Molière-matériau(x) est comme une sorte de monologue directement adressé à l’écrivain et acteur qui vécut dans une maison située à l’endroit où se trouve le Studio. «Quelque chose de sa personne privée, dit Pierre-Louis Calixte, que j’aimerais cerner, qui se devine dans ses pièces, comme voilé, entre les lignes, et qui me permettrait d’accéder à celui qu’il était derrière son masque de comédie, à celui qu’il était une fois le rideau tombé. Un rêve donc, une utopie, toujours devant, toujours fuyante, vers laquelle je marche. »

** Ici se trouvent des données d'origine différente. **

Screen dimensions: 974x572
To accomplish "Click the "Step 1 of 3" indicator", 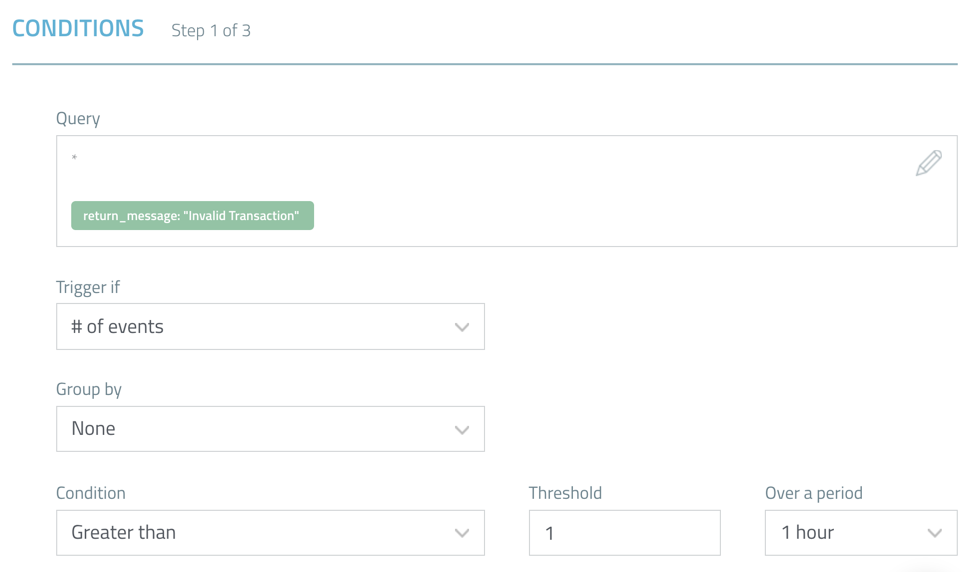I will 211,30.
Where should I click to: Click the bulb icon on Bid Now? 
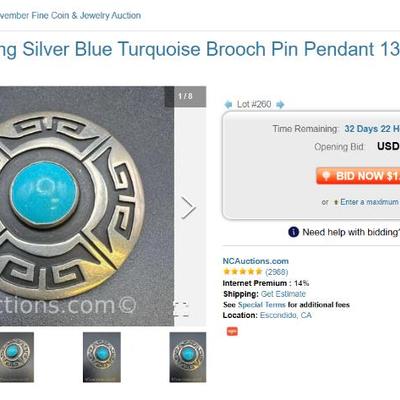coord(326,176)
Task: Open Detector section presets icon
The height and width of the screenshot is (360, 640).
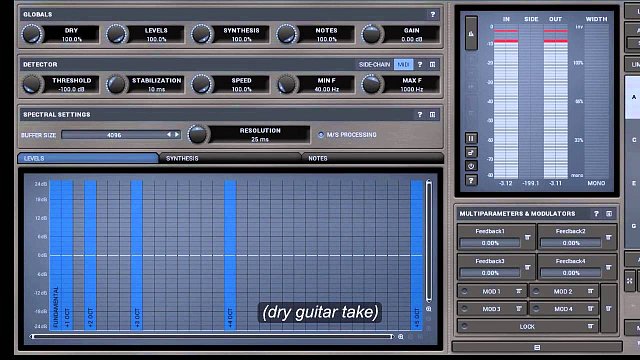Action: point(433,64)
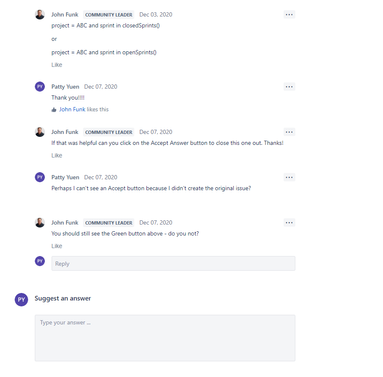Click the large PY avatar beside "Suggest an answer"
This screenshot has width=383, height=377.
pos(21,299)
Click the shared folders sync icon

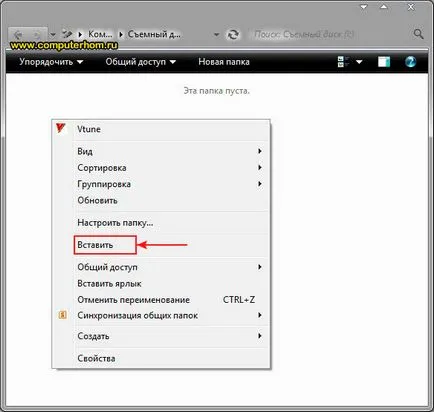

Mais à travers la vie de Molière, que l’acteur tutoie et appelle Jean-Baptiste « comme on le ferait avec un aïeul bienveillant », il a cherché et trouvé des correspondances entre sa vie et la sienne. Et la vie d’un acteur, c’est souvent passionnant. Pierre -Louis Calixte évoque les souvenirs qu’il a de son grand-père, et de sa canne qu’il a sur le plateau. Objets inanimés, avez-vous donc une âme, disait Lamartine. L’acteur raconte comme un signe du destin le canapé qu’il est allé acheter pour meubler sa loge dans un immeuble situé à Auteuil, petit village de campagne à l’endroit même où Molière allait écrire loin des tumultes de la ville. (Au début du XX ème siècle, il y avait encore des vaches place de la Muette ! )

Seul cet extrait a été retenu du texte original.